Wednesday, April 09, 2008

Corporate Structure

I'm saying "corporate" more in the Quaker sense, versus discorporate, or "out of body" which is what some other religions report as closer to their standard m.o.

So like DWA is not a C or S Corporation, nor an LLC or LLP, but an old fashioned partnership of the 1065 variety, formed in the days of Wild West ranches, gold mines, and multiple stake holders. There's a pass-through of gross revenue, minus incurred business expenses, charitable deductions and so on.
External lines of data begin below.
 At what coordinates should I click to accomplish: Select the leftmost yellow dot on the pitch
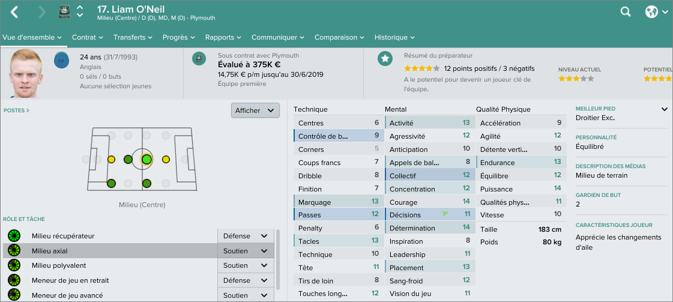(x=111, y=159)
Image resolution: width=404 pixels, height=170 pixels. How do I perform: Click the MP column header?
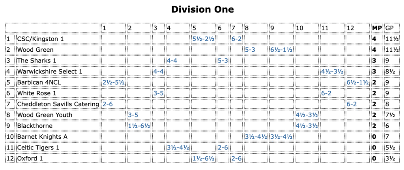pos(377,28)
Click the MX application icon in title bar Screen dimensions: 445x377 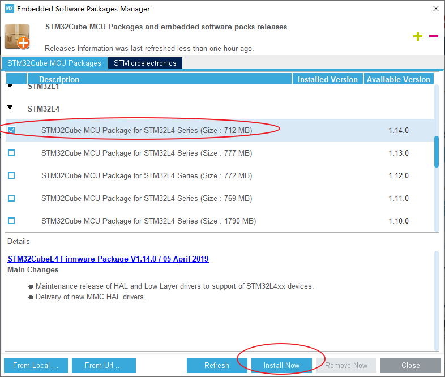tap(9, 9)
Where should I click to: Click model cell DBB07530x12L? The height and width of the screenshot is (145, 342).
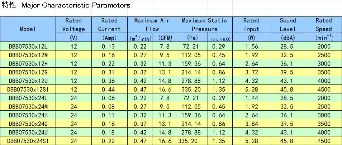[28, 46]
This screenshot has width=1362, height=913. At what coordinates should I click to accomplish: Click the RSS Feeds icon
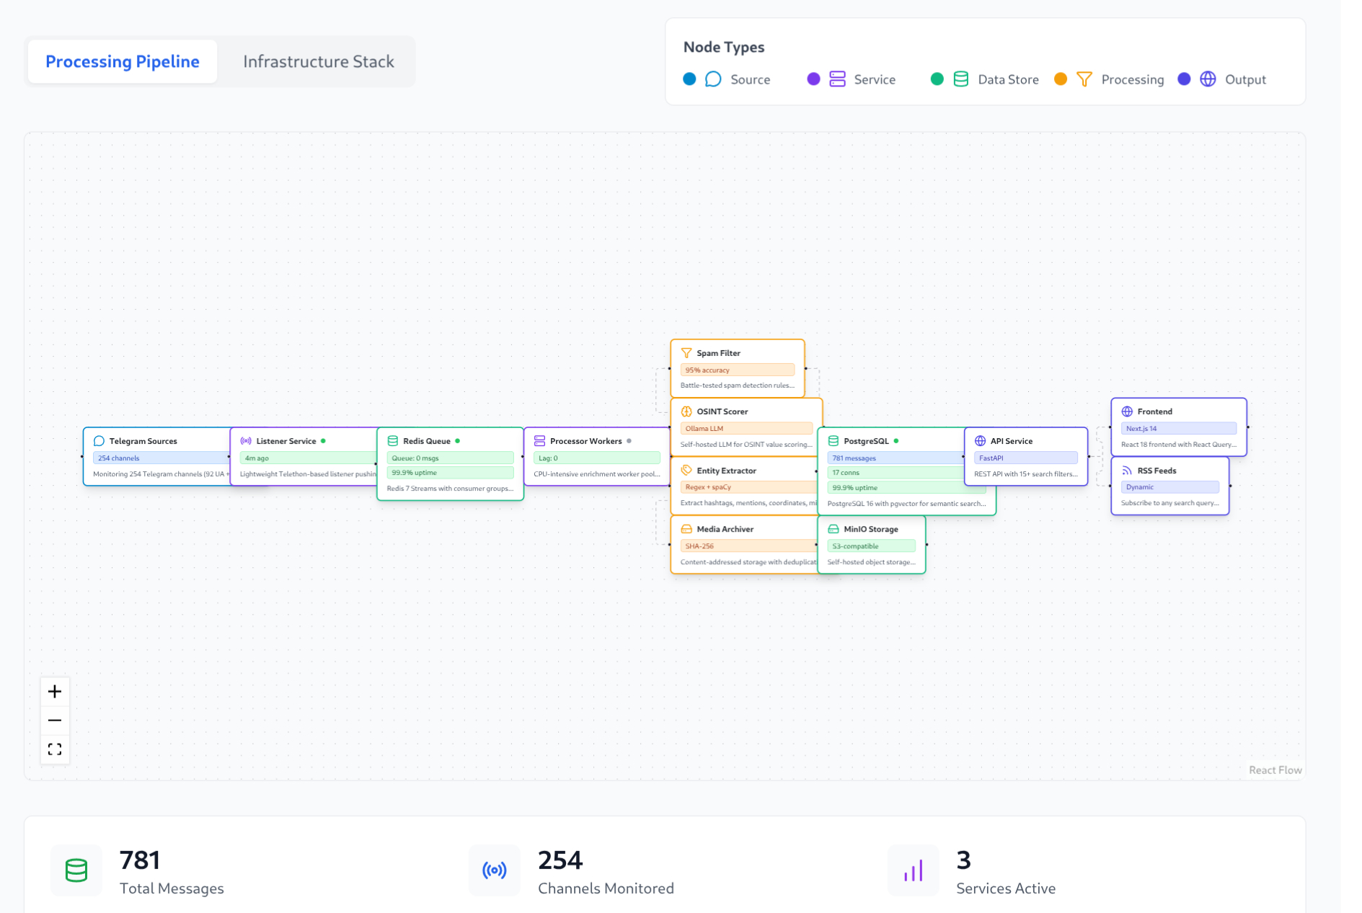click(x=1127, y=471)
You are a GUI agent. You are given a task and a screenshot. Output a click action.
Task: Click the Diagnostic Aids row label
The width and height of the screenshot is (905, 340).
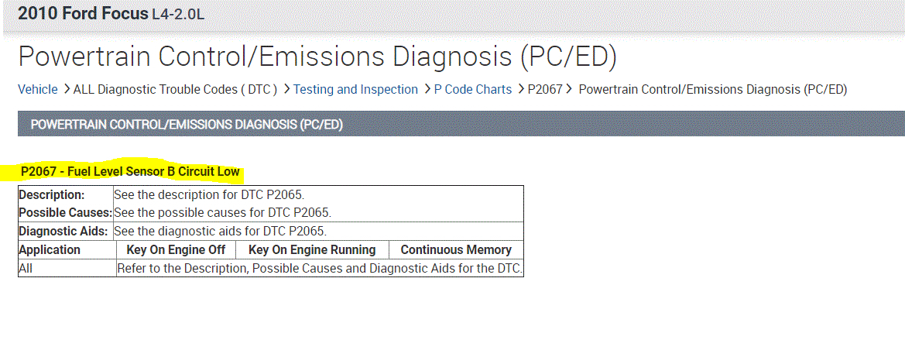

Of course in Oregon's ephemeralized Pacific Rim economy (health care, advertising, digital sciences, design and some fab, NGOs, sports shoes and recreation, tourism, casinos), that's more metaphoric, but you'll see how Wall Street uses a lot of the same metaphors (livestock and so on).

The partnership, to the world a hired gun of some kind (Wild West talk again), accrues revenue for its partners, which receive receipts as stakeholders, which show up later in IRS computers, to be reconciled as income on the 1040, the standard way individuals report earnings in this country.

Note that nothing precludes an individual from netting K1 income via multiple partnerships, nor must an individual forswear moonlighting or whatever, i.e. partners need not have bossy relationships, though complementary skills are nice.

In our neck of the woods, medical doctors, other brands of therapist, often gravitate to the partnership model, simply because it's an easy and forgiving template for what are essentially affiliated freelancers or professional practitioners (dentists, lawyers and so on).